なにか話さないと、と思うほどになにも出てこなくて。
この前の件を謝るのも違うし、まず触れていいのかもわからない。
しばらく静かな時が続いた後、
北ちゃんが沈黙を破った。
北人「ザッハ トルテ、知ってる?」
身構えた私には予想外の言葉で、
とりあえず うん と頷いた
北ちゃんは窓の外を見ながら続けた。
北人「それの中身、なんだけどね。
ザッハトルテって、スポンジの上に甘いアンズジャムを塗り重ねてね、…何度も、何度も。

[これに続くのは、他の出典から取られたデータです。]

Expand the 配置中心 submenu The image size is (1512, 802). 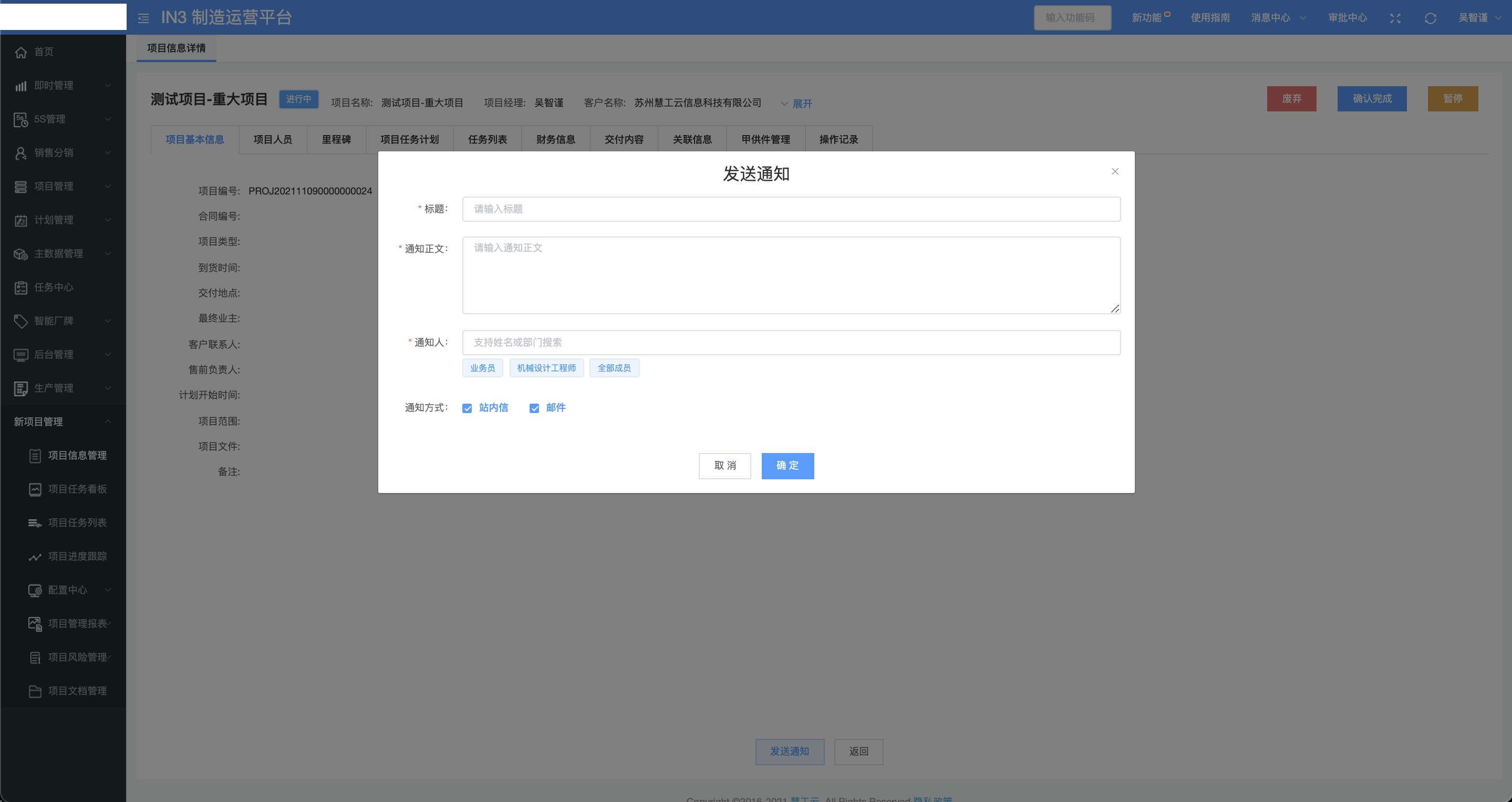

そのあと、上からチョコで封をして固めて作るんだって。」
A「……そう、なんだ」
北人「甘ったるいのが続いてたのに、
急に苦いもので塞がれてさ、
息が出来なくなるみたい。」
そう話す横顔に、喉がつまりそうになる。
夕焼けに照らされた赤髪も、
きらきらしたつぶらな瞳も、
綺麗だけど闇があって、儚い。
北人「.............ふふ、見とれた?」
A「あ、えっと.......」
北人「素直すぎ (笑)
.......あ、そーだ。
Aちゃんもさ、
今の俺みたいに息が出来なくなったら
俺が 苦いものの上から、甘い思い出を塗り替えて
たくさん重ねてあげるから 」
だから、今だけ_____
気づけば北ちゃんの顔が目の前にあって、
そしてすぐに離れて、
背中しか見えなくなった。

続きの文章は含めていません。